[What you need to do]: Write each line out exactly, from the one containing "You are a computer-use" through the final line of the data, and keep pictures out of the copy.

━━ Data records ━━

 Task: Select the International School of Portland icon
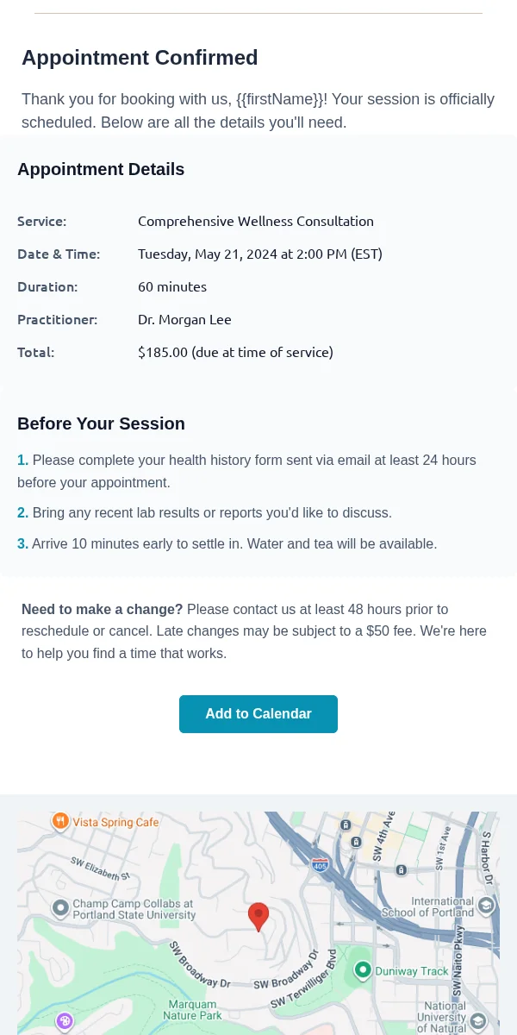click(486, 906)
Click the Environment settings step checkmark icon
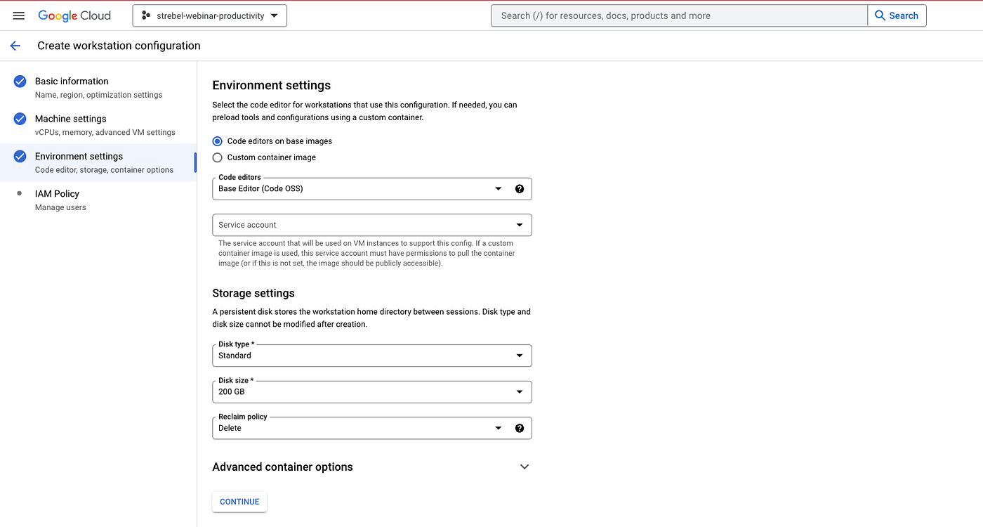 [20, 156]
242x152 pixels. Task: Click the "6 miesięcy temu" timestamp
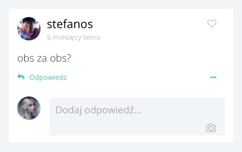coord(74,37)
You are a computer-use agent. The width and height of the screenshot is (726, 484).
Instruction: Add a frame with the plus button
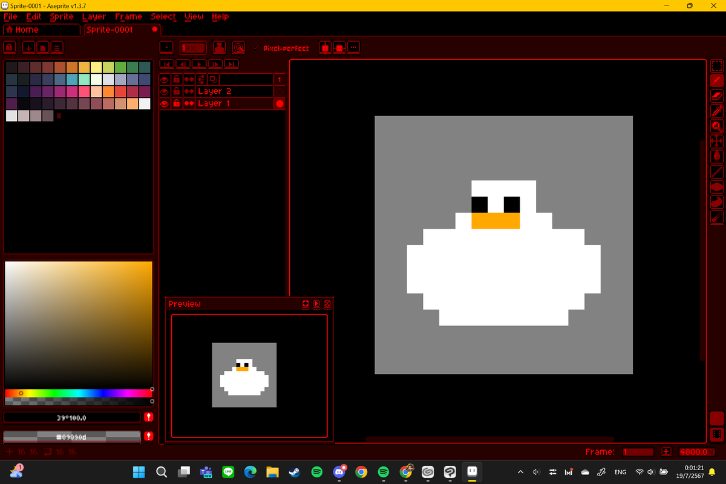click(665, 451)
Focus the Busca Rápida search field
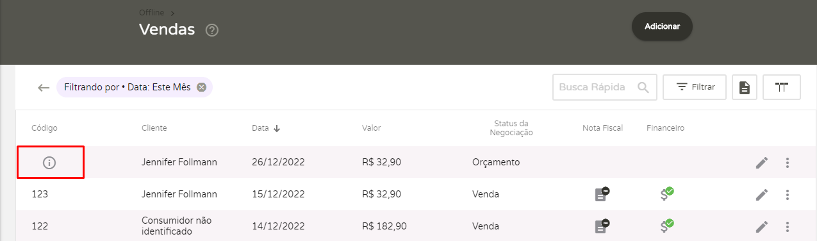This screenshot has height=241, width=817. 604,87
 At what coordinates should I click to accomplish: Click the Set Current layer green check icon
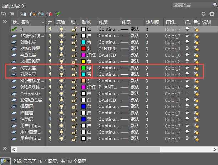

━━━

[Solution for this problem]:
You are a computer-use agent. The width and height of the screenshot is (726, 484).
Instruction: Add a frame with the plus button
click(665, 451)
Focus the Busca Rápida search field
This screenshot has height=241, width=817. 604,87
 At what coordinates should I click to accomplish: Click the Set Current layer green check icon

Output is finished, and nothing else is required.